» The problem: Print all the records below, word for word and in full.

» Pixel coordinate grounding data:
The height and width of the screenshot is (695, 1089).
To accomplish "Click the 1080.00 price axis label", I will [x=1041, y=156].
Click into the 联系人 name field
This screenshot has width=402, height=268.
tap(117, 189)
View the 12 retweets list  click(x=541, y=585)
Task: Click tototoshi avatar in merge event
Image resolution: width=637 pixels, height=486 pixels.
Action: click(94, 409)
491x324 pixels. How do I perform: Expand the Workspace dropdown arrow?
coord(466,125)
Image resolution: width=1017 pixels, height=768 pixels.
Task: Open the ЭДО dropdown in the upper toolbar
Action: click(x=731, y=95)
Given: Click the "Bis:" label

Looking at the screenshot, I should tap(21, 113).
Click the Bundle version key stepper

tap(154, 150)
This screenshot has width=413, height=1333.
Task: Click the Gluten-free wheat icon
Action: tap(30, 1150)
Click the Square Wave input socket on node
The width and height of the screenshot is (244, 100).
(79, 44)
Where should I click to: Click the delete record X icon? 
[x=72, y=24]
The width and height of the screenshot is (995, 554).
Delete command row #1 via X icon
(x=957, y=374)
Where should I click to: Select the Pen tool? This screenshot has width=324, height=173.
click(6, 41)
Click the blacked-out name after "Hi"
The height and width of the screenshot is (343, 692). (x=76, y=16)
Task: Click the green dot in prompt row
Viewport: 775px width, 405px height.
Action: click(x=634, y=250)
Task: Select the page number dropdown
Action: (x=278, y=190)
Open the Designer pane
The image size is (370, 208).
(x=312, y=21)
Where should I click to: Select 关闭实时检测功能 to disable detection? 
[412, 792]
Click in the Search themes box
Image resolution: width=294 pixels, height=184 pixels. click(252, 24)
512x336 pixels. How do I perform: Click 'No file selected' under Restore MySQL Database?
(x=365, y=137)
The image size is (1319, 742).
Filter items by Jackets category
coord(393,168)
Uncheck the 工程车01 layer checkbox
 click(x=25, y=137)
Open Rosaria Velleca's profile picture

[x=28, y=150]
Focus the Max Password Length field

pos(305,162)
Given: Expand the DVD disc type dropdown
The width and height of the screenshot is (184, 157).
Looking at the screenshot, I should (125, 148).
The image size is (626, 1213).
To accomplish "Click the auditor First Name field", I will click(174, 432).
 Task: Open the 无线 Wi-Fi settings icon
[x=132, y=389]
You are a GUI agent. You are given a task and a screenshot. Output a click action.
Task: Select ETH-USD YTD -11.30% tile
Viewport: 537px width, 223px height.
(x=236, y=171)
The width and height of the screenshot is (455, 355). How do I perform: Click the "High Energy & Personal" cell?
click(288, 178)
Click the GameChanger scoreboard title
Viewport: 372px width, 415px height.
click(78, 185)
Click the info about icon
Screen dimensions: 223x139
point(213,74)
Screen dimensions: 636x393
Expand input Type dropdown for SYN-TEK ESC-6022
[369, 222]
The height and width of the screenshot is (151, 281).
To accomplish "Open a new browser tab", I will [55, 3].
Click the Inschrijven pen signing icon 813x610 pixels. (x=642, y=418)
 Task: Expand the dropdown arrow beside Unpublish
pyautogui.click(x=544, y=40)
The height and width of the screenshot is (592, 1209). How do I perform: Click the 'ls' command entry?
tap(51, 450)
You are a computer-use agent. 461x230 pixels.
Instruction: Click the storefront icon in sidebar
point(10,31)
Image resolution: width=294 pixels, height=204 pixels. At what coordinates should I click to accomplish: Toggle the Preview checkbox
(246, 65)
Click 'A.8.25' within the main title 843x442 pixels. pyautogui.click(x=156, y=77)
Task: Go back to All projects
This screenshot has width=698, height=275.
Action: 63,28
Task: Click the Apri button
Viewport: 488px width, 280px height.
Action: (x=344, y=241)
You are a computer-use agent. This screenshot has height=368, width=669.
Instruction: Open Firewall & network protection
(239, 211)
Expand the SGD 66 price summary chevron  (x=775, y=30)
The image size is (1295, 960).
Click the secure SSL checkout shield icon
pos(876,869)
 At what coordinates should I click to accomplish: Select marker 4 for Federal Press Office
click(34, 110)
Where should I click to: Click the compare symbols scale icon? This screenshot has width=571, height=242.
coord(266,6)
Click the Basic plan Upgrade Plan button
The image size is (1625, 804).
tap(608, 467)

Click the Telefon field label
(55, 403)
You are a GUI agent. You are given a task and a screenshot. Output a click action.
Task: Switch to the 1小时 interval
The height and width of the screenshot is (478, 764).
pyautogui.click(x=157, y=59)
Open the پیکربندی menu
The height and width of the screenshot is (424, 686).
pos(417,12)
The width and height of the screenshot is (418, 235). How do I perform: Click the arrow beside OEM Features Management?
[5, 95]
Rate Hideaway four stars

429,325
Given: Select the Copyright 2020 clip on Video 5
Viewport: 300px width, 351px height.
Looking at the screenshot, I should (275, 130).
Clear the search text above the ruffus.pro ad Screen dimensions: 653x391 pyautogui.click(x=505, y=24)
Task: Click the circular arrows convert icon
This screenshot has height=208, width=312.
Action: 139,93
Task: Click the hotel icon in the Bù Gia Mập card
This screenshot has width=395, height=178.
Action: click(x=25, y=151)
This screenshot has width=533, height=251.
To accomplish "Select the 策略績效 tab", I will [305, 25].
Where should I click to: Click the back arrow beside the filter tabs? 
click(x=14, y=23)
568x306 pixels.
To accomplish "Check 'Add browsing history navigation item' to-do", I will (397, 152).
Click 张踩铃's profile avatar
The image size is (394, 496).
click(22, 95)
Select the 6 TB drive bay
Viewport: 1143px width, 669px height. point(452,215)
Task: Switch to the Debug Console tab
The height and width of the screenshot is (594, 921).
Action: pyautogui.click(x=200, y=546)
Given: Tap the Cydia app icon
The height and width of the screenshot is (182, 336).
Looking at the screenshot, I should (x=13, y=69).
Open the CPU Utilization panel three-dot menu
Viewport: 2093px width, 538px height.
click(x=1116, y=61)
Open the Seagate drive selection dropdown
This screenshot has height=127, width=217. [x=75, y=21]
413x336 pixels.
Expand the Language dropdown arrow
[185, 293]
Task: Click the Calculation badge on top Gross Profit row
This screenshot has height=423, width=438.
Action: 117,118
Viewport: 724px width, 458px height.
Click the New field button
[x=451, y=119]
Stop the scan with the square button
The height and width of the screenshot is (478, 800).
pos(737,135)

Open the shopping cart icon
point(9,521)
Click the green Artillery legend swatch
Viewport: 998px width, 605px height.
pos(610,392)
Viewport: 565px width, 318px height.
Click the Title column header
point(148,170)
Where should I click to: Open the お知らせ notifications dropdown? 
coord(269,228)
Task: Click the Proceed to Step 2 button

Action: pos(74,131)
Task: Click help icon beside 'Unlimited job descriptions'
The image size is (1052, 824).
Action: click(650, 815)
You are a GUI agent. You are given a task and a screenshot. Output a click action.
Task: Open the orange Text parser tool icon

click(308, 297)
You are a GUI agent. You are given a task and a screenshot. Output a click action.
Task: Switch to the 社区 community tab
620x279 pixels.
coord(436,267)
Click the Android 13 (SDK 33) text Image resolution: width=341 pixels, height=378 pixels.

» Task result:
The height and width of the screenshot is (695, 1089).
To accomplish "Click the 1080.00 price axis label", I will [x=1041, y=156].
Click into the 联系人 name field
This screenshot has width=402, height=268.
tap(117, 189)
View the 12 retweets list  click(x=541, y=585)
Task: Click tototoshi avatar in merge event
Image resolution: width=637 pixels, height=486 pixels.
Action: click(94, 409)
491x324 pixels. How do I perform: Expand the Workspace dropdown arrow?
coord(466,125)
Image resolution: width=1017 pixels, height=768 pixels.
Task: Open the ЭДО dropdown in the upper toolbar
Action: click(x=731, y=95)
Given: Click the "Bis:" label

Looking at the screenshot, I should tap(21, 113).
Click the Bundle version key stepper

tap(154, 150)
This screenshot has width=413, height=1333.
Task: Click the Gluten-free wheat icon
Action: tap(30, 1150)
Click the Square Wave input socket on node
The width and height of the screenshot is (244, 100).
(79, 44)
Where should I click to: Click the delete record X icon? 
[x=72, y=24]
The width and height of the screenshot is (995, 554).
Delete command row #1 via X icon
(x=957, y=374)
Where should I click to: Select the Pen tool? This screenshot has width=324, height=173.
click(6, 41)
Click the blacked-out name after "Hi"
The height and width of the screenshot is (343, 692). (x=76, y=16)
Task: Click the green dot in prompt row
Viewport: 775px width, 405px height.
Action: click(x=634, y=250)
Task: Select the page number dropdown
Action: (x=278, y=190)
Open the Designer pane
The image size is (370, 208).
(x=312, y=21)
Where should I click to: Select 关闭实时检测功能 to disable detection? 
[412, 792]
Click in the Search themes box
Image resolution: width=294 pixels, height=184 pixels. click(252, 24)
512x336 pixels. How do I perform: Click 'No file selected' under Restore MySQL Database?
(x=365, y=137)
The image size is (1319, 742).
Filter items by Jackets category
coord(393,168)
Uncheck the 工程车01 layer checkbox
 click(x=25, y=137)
Open Rosaria Velleca's profile picture

[x=28, y=150]
Focus the Max Password Length field

pos(305,162)
Given: Expand the DVD disc type dropdown
The width and height of the screenshot is (184, 157).
Looking at the screenshot, I should (125, 148).
The image size is (626, 1213).
To accomplish "Click the auditor First Name field", I will click(174, 432).
 Task: Open the 无线 Wi-Fi settings icon
[x=132, y=389]
You are a GUI agent. You are given a task and a screenshot. Output a click action.
Task: Select ETH-USD YTD -11.30% tile
Viewport: 537px width, 223px height.
(x=236, y=171)
The width and height of the screenshot is (455, 355). How do I perform: Click the "High Energy & Personal" cell?
click(288, 178)
Click the GameChanger scoreboard title
Viewport: 372px width, 415px height.
click(78, 185)
Click the info about icon
Screen dimensions: 223x139
point(213,74)
Screen dimensions: 636x393
Expand input Type dropdown for SYN-TEK ESC-6022
[369, 222]
The height and width of the screenshot is (151, 281).
To accomplish "Open a new browser tab", I will [55, 3].
Click the Inschrijven pen signing icon 813x610 pixels. (x=642, y=418)
 Task: Expand the dropdown arrow beside Unpublish
pyautogui.click(x=544, y=40)
The height and width of the screenshot is (592, 1209). How do I perform: Click the 'ls' command entry?
tap(51, 450)
You are a computer-use agent. 461x230 pixels.
Instruction: Click the storefront icon in sidebar
point(10,31)
Image resolution: width=294 pixels, height=204 pixels. At what coordinates should I click to accomplish: Toggle the Preview checkbox
(246, 65)
Click 'A.8.25' within the main title 843x442 pixels. pyautogui.click(x=156, y=77)
Task: Go back to All projects
This screenshot has width=698, height=275.
Action: 63,28
Task: Click the Apri button
Viewport: 488px width, 280px height.
Action: (x=344, y=241)
You are a computer-use agent. This screenshot has height=368, width=669.
Instruction: Open Firewall & network protection
(239, 211)
Expand the SGD 66 price summary chevron  (x=775, y=30)
The image size is (1295, 960).
Click the secure SSL checkout shield icon
pos(876,869)
 At what coordinates should I click to accomplish: Select marker 4 for Federal Press Office
click(34, 110)
Where should I click to: Click the compare symbols scale icon? This screenshot has width=571, height=242.
coord(266,6)
Click the Basic plan Upgrade Plan button
The image size is (1625, 804).
tap(608, 467)

Click the Telefon field label
(55, 403)
You are a GUI agent. You are given a task and a screenshot. Output a click action.
Task: Switch to the 1小时 interval
The height and width of the screenshot is (478, 764).
pyautogui.click(x=157, y=59)
Open the پیکربندی menu
The height and width of the screenshot is (424, 686).
pos(417,12)
The width and height of the screenshot is (418, 235). How do I perform: Click the arrow beside OEM Features Management?
[5, 95]
Rate Hideaway four stars

429,325
Given: Select the Copyright 2020 clip on Video 5
Viewport: 300px width, 351px height.
Looking at the screenshot, I should (275, 130).
Clear the search text above the ruffus.pro ad Screen dimensions: 653x391 pyautogui.click(x=505, y=24)
Task: Click the circular arrows convert icon
This screenshot has height=208, width=312.
Action: 139,93
Task: Click the hotel icon in the Bù Gia Mập card
This screenshot has width=395, height=178.
Action: click(x=25, y=151)
This screenshot has width=533, height=251.
To accomplish "Select the 策略績效 tab", I will [305, 25].
Where should I click to: Click the back arrow beside the filter tabs? 
click(x=14, y=23)
568x306 pixels.
To accomplish "Check 'Add browsing history navigation item' to-do", I will (397, 152).
Click 张踩铃's profile avatar
The image size is (394, 496).
click(22, 95)
Select the 6 TB drive bay
Viewport: 1143px width, 669px height. point(452,215)
Task: Switch to the Debug Console tab
The height and width of the screenshot is (594, 921).
Action: pyautogui.click(x=200, y=546)
Given: Tap the Cydia app icon
The height and width of the screenshot is (182, 336).
Looking at the screenshot, I should (x=13, y=69).
Open the CPU Utilization panel three-dot menu
Viewport: 2093px width, 538px height.
click(x=1116, y=61)
Open the Seagate drive selection dropdown
This screenshot has height=127, width=217. [x=75, y=21]
413x336 pixels.
Expand the Language dropdown arrow
[185, 293]
Task: Click the Calculation badge on top Gross Profit row
This screenshot has height=423, width=438.
Action: 117,118
Viewport: 724px width, 458px height.
Click the New field button
[x=451, y=119]
Stop the scan with the square button
The height and width of the screenshot is (478, 800).
pos(737,135)

Open the shopping cart icon
point(9,521)
Click the green Artillery legend swatch
Viewport: 998px width, 605px height.
pos(610,392)
Viewport: 565px width, 318px height.
Click the Title column header
point(148,170)
Where should I click to: Open the お知らせ notifications dropdown? 
coord(269,228)
Task: Click the Proceed to Step 2 button

Action: pos(74,131)
Task: Click help icon beside 'Unlimited job descriptions'
The image size is (1052, 824).
Action: click(650, 815)
You are a GUI agent. You are given a task and a screenshot. Output a click action.
Task: Open the orange Text parser tool icon

click(308, 297)
You are a GUI agent. You are given a task and a screenshot. Output a click action.
Task: Switch to the 社区 community tab
620x279 pixels.
coord(436,267)
Click the Android 13 (SDK 33) text Image resolution: width=341 pixels, height=378 pixels.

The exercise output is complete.